Robyn Michelle Mylett (born January 4, 1989) is a Canadian actress. She is best known for her role as Katy on the comedy series Letterkenny (2016–2023).

==Early life==

Mylett was raised in Ladysmith, a town on Vancouver Island in British Columbia, Canada. She has an older brother, Richard, and a cousin, Mikayla Mary.

==Career==
Her first professional acting job was in the 2013 film Antisocial. She subsequently appeared in the films The Drownsman and She Stoops to Conquer, as well as supporting roles in the television series Ascension, The Strain, and Lost Girl. Later roles are: in the television series Four in the Morning, Bad Blood, and the films Kiss and Cry, The Curse of Buckout Road, El Camino Christmas, and as Elle in Was I Really Kidnapped.

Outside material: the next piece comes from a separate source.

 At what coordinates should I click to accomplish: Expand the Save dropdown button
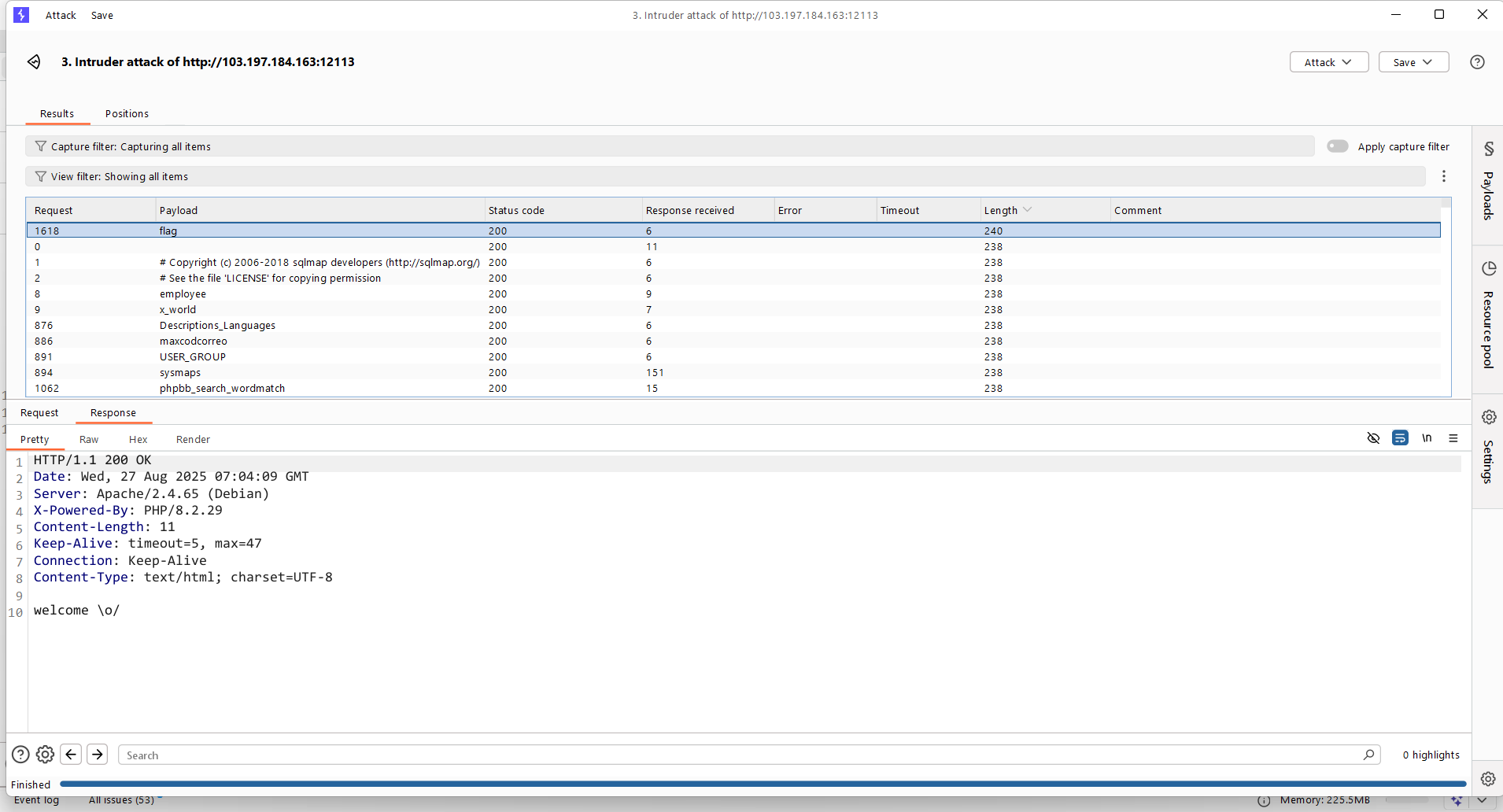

Mylett's most prominent role was as Katy, a leading character on the television series Letterkenny. For her work on it, she was nominated for a Canadian Screen Award for Best Actress in a Comedy Series at the 8th Canadian Screen Awards in 2020.

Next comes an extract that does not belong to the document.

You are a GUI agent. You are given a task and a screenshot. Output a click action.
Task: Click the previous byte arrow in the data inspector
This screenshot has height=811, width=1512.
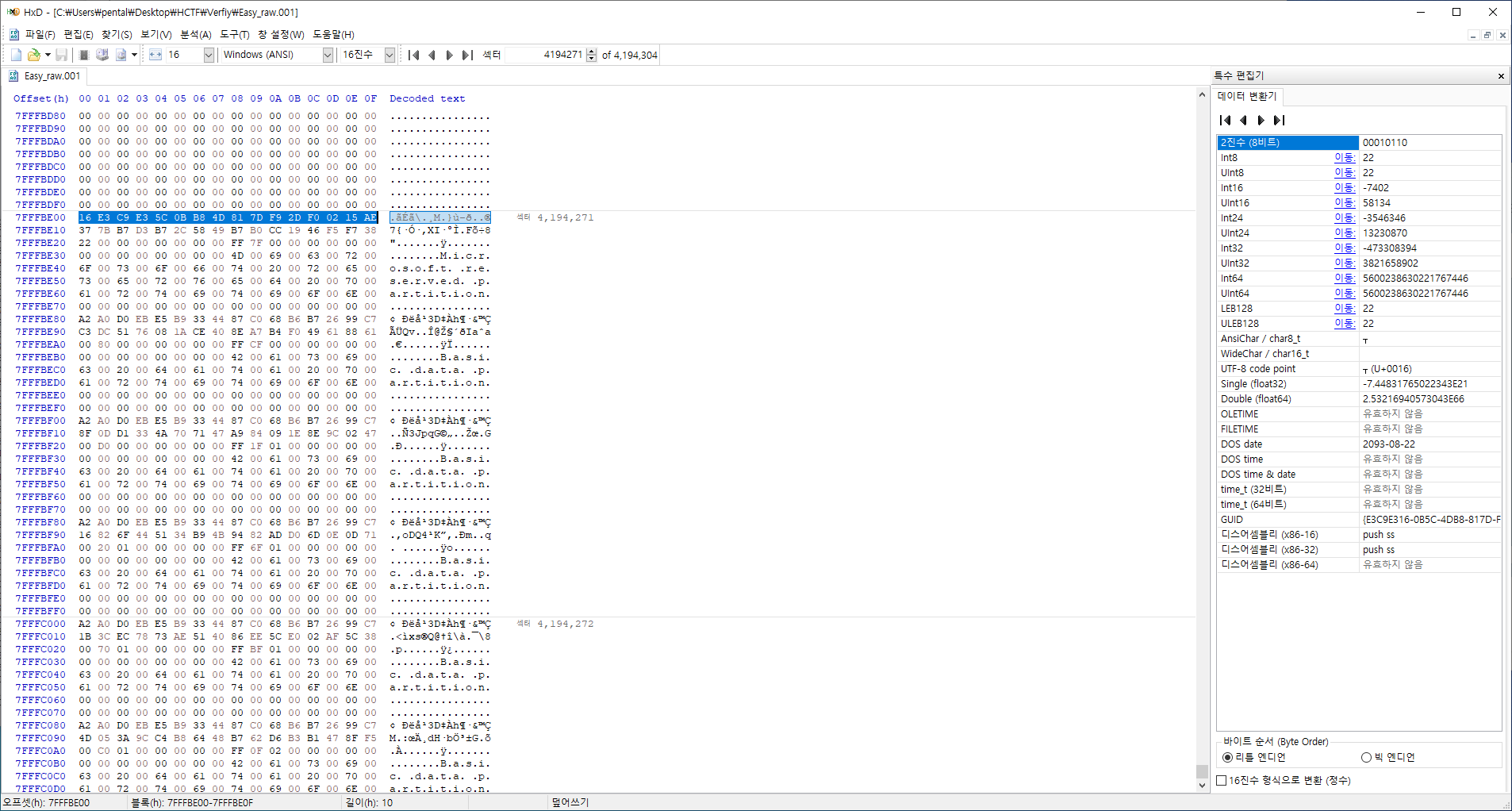click(x=1243, y=121)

September 16th, 2026 she was announced as part of the Heated Rivalry season 2 cast playing the part of Dr. Lisa Hayes.

Mylett has also starred in The Complex, a video game in full-motion video, by Wales Interactive. In 2022 she joined Peter Dinklage and Shirley MacLaine in the dark comedy film American Dreamer.

==Personal life==
Mylett resides in British Columbia with boyfriend Connor Head and her dog, Clementine.